“Bolinhos e bolinhós/Para mim e para vós./Para dar aos finados/Qu’estão mortos, enterrados./À porta da bela cruz/Truz! Truz! Truz!/ A senhora que está lá dentro/Assentada num banquinho./Faz favor de s’alevantar/P’ra vir dar um tostãozinho.”
A cantilena é antiga e quem a decorou espera receber em troca alguma coisa e agradecer dizendo: “Esta casa cheira a broa/Aqui mora gente boa./Esta casa cheira a vinho/Aqui mora algum santinho”. Debaixo da língua traz mais uns versos, apropriados para responder aos que nem chegam a abrir-lhe a porta: “Esta casa cheira a alho/Aqui mora algum espantalho./Esta casa cheira a unto/Aqui mora algum defunto”.
Reza a história que o Pão por Deus tem raízes num ritual pagão do século XV que foi cimentado um ano depois do terramoto de 1755. Nesse dia 1 de novembro, a população mais pobre de Lisboa terá aproveitado para sair às ruas e bater à porta dos mais afortunados, e, assim, mitigar um pouco a fome.

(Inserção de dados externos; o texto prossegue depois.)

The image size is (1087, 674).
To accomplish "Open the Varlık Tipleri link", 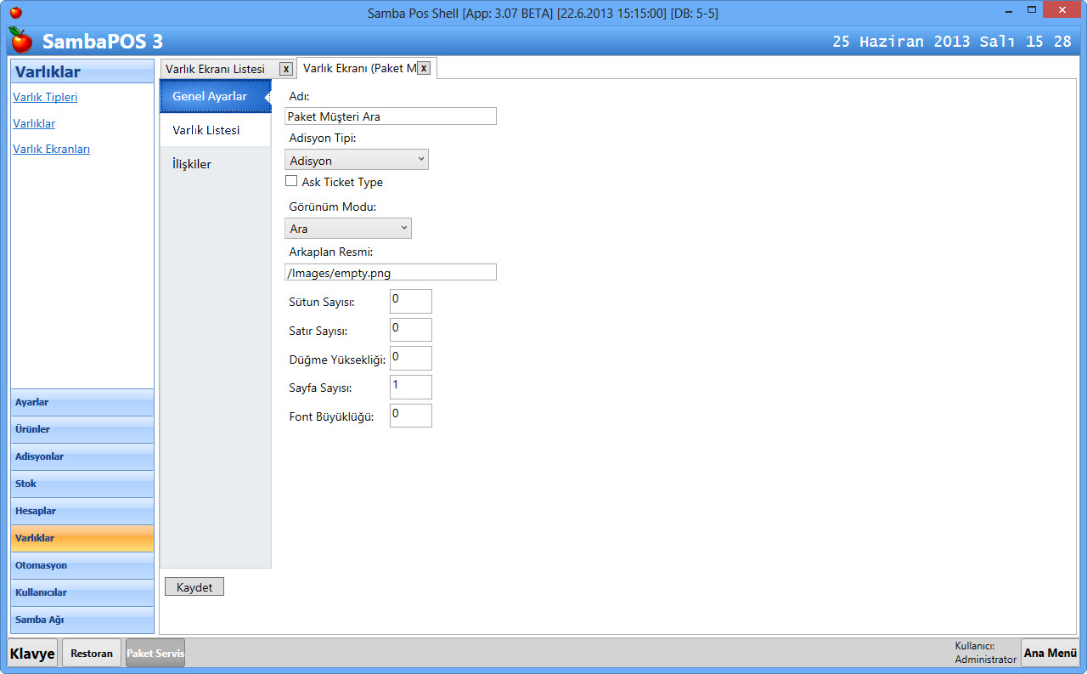I will (x=45, y=97).
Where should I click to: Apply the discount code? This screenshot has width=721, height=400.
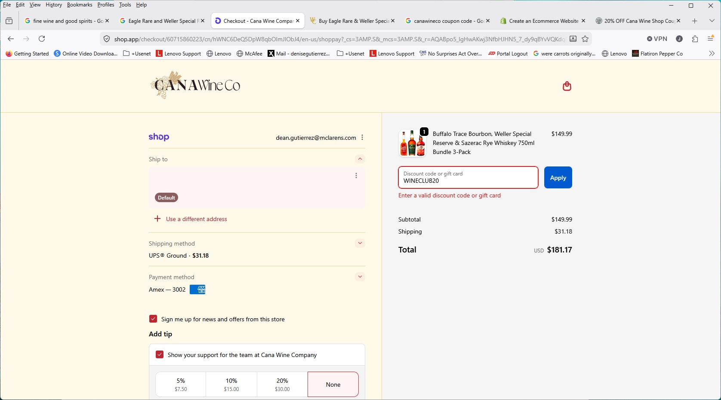(x=558, y=178)
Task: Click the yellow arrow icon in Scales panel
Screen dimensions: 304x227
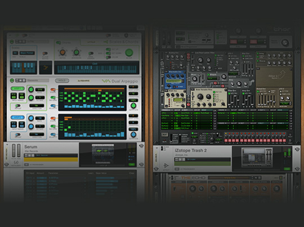Action: (46, 68)
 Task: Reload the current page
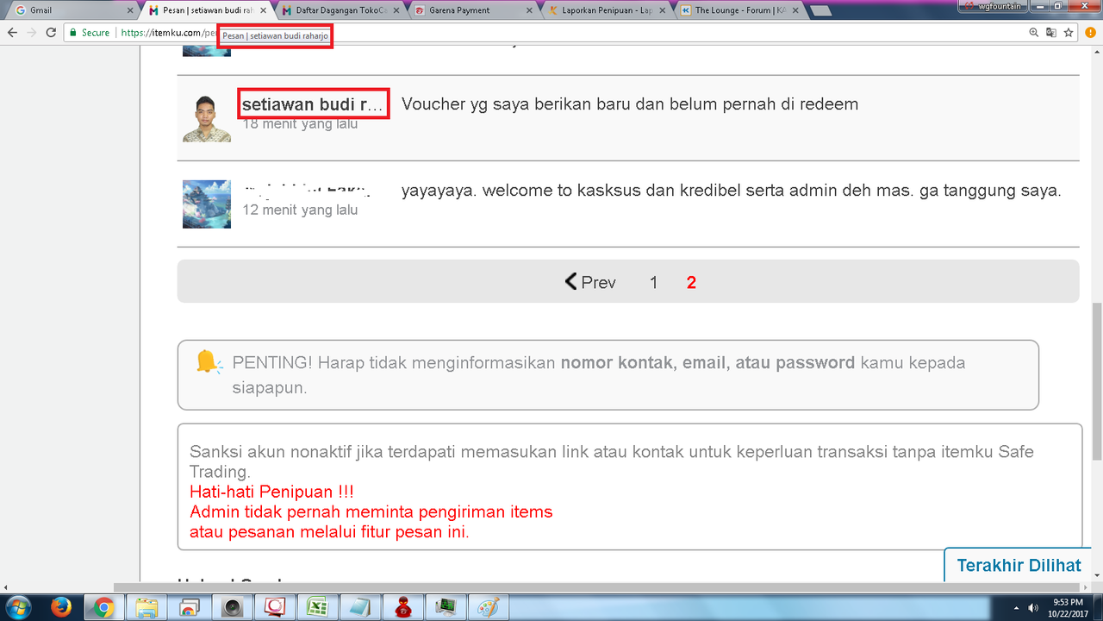(52, 32)
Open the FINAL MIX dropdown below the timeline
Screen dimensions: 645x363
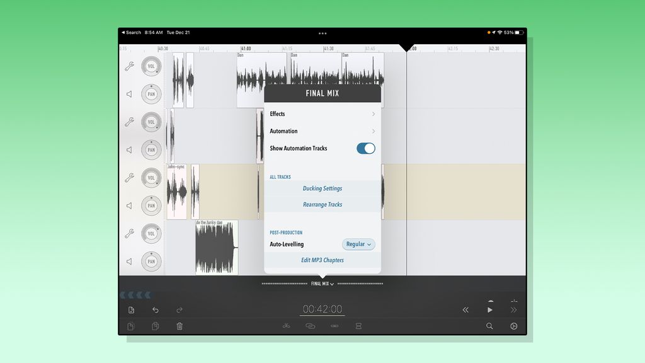pyautogui.click(x=322, y=284)
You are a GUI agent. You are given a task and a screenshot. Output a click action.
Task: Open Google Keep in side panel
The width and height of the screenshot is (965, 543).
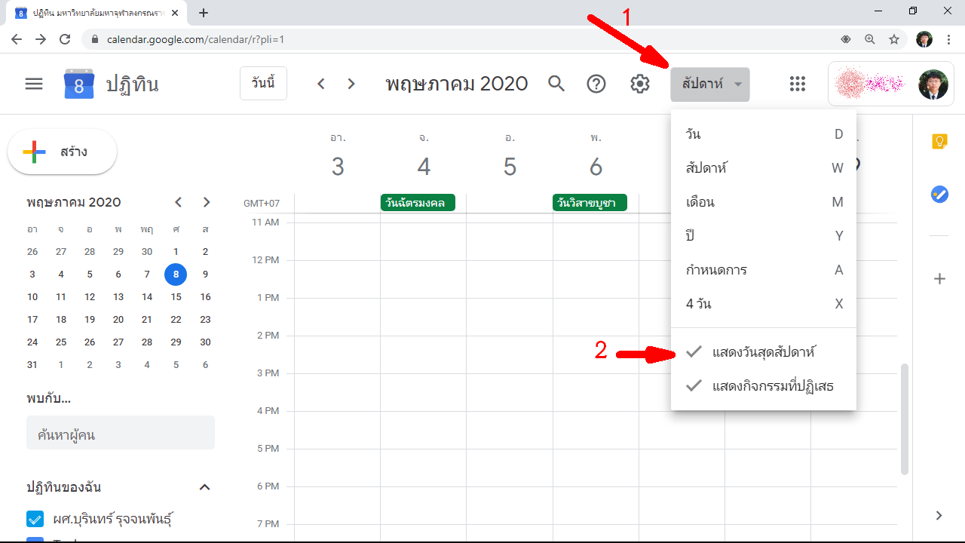pyautogui.click(x=939, y=142)
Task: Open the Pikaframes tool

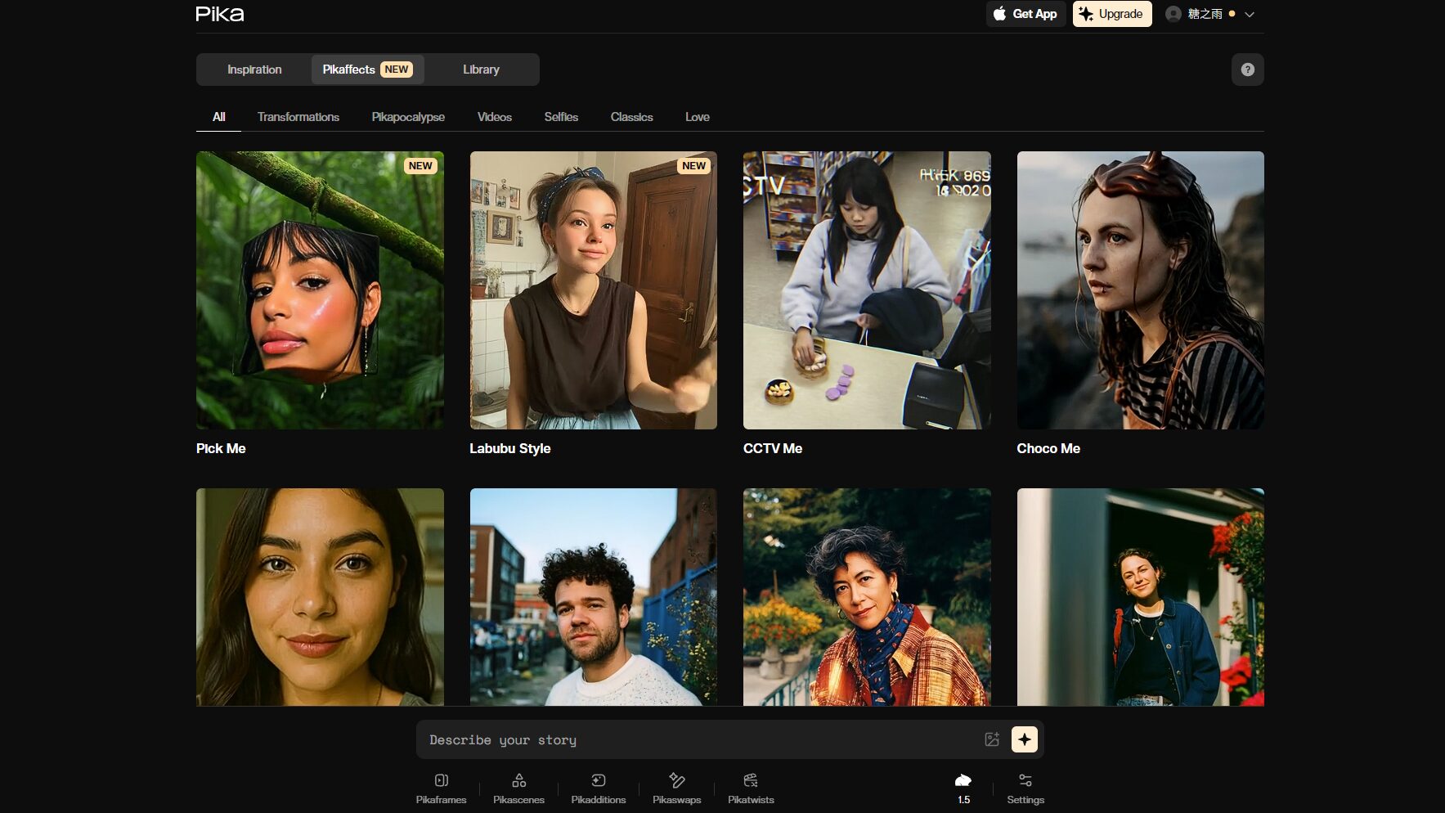Action: pos(441,788)
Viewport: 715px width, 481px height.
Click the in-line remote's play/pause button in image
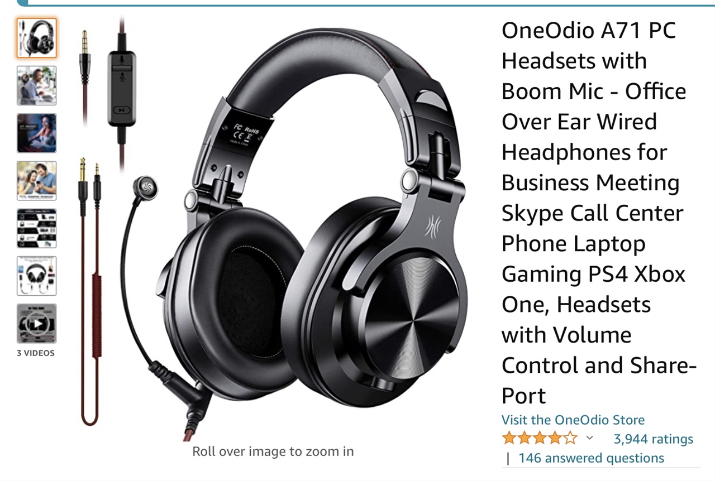click(121, 110)
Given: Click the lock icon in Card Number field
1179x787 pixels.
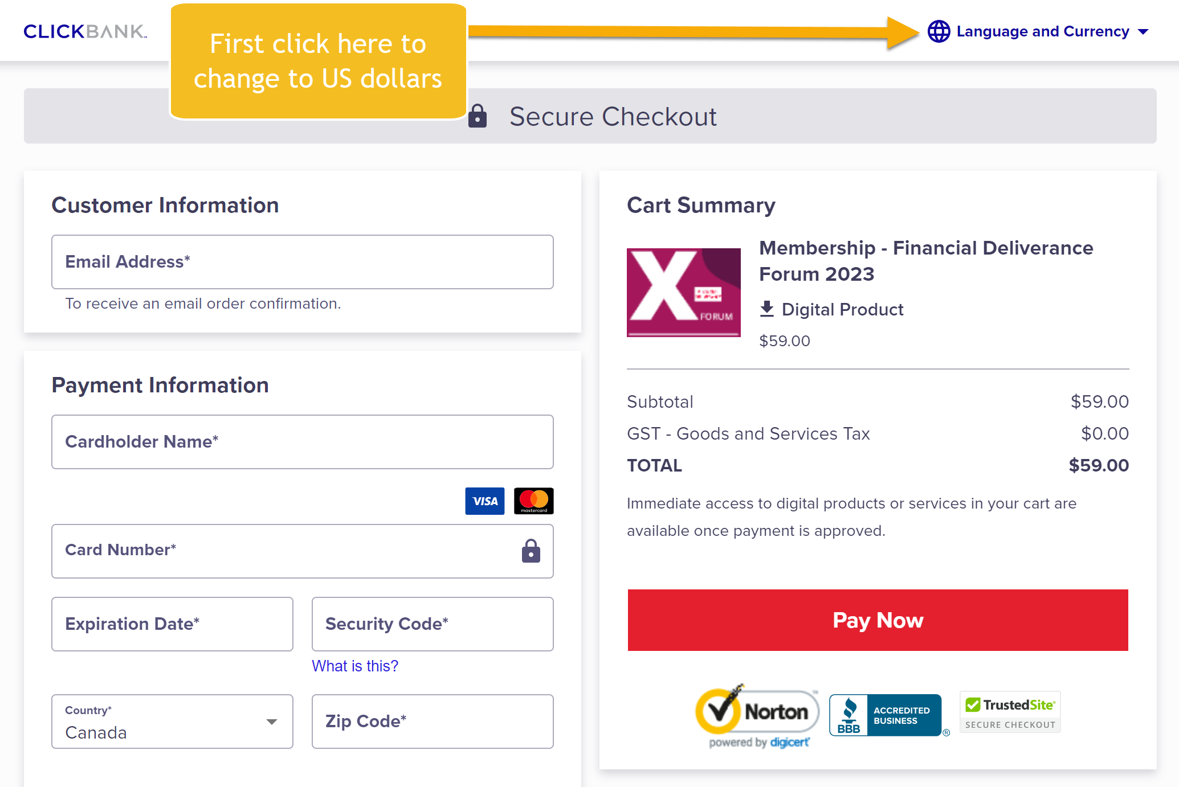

A tradição manteve-se ao logo dos tempos, sobretudo fora das grandes cidades, e com duas alterações significativas. O “peditório” passou a ser feito apenas por crianças, e, em vez de pão, os donos das casas dão hoje bolinhos, romãs e frutos secos (em Trás-os-montes, por exemplo) ou doces e guloseimas. Para gáudio de uns poucos, também há quem dê dinheiro.
Por isso, já sabe: se um grupo de miúdos lhe bater à porta esta quarta-feira, exija-lhes que façam como deve ser. Cantarolando os versos do início deste artigo ou, a bem da tradição, que digam pelo menos: “Pão por Deus/Fiel de Deus./Bolinho no saco/Andai com Deus.”